Cost aside, the biggest advantage of having an offshore design center on the globe is the time difference, for example, the headquarters in US and the extended team sitting in Bangalore. There is of course a big "IF" attached to the statement and that is an efficient concurrent engineering process and tools. Actually, more than concurrent, I would say sequential designing would be the efficiency enhancer. The same tools that enable concurrent engineering would be used.
Consider a situation where the idea is generated through R&D in the US center. A project plan is drawn up that consists of 5 modules given to five group of engineers to work on. These 5 modules would be designed in parallel, in their own sandboxes. Within each group, every engineer would have their own sandbox where the subassembies would be created. One of the teams would maintain the master model where the individual engineer would place their subassemblies so the pieces fall in place to form the complete picture. All PDM tools enable concurrent designing, including features like revision control, access control, part number generation, processes for production release and so on. Apart from this, some PDM tools like teamcenter engineering can work on servers located across the globe, synchronizing and updating the data on the servers automatically and mirroring them instantly.
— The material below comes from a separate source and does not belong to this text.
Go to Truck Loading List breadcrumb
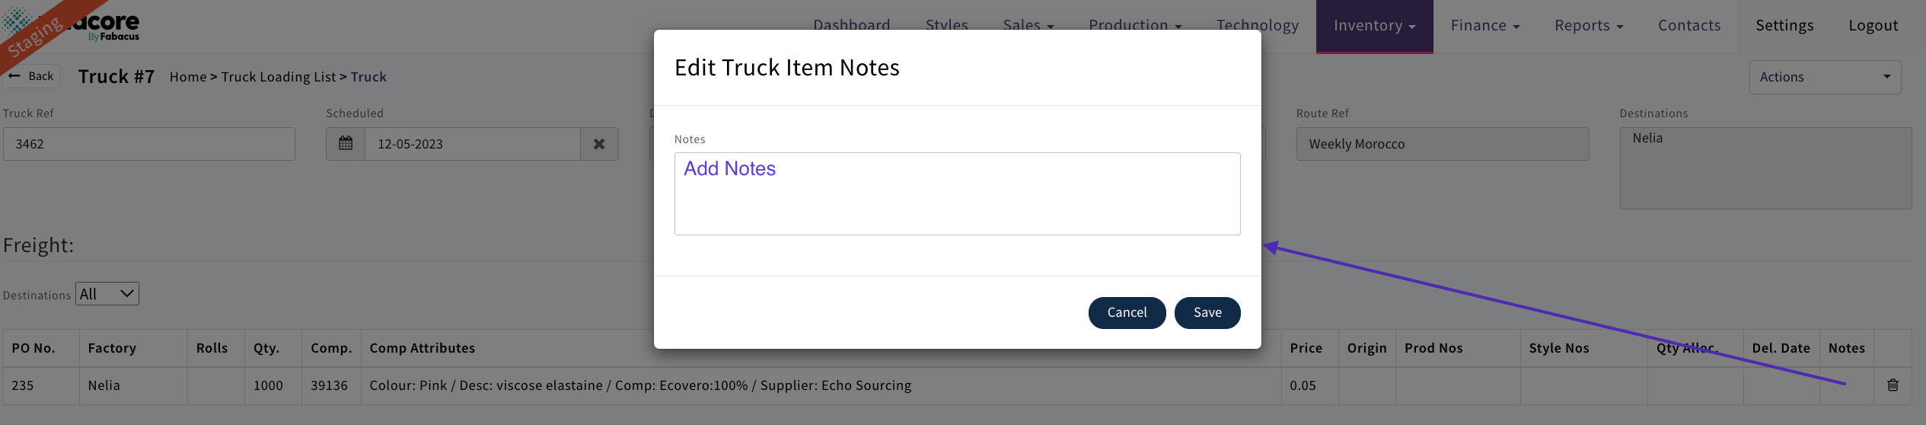This screenshot has height=425, width=1926. pyautogui.click(x=279, y=77)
When the engineering teams are located across the globe, the groups can take advantage of the fact that working hours are spread over 16 hours. The engineer can work during his/her working hours and then check in and the engineer on the other side would take up the same design from the mirror server at that location. This kind of relay desiging and baton passing can happen when the design goals are clearly defined in the statement of work, efficient communication channels are in place and the engineers are not too possesive about their designs! Then, let the magic of collaboration begin.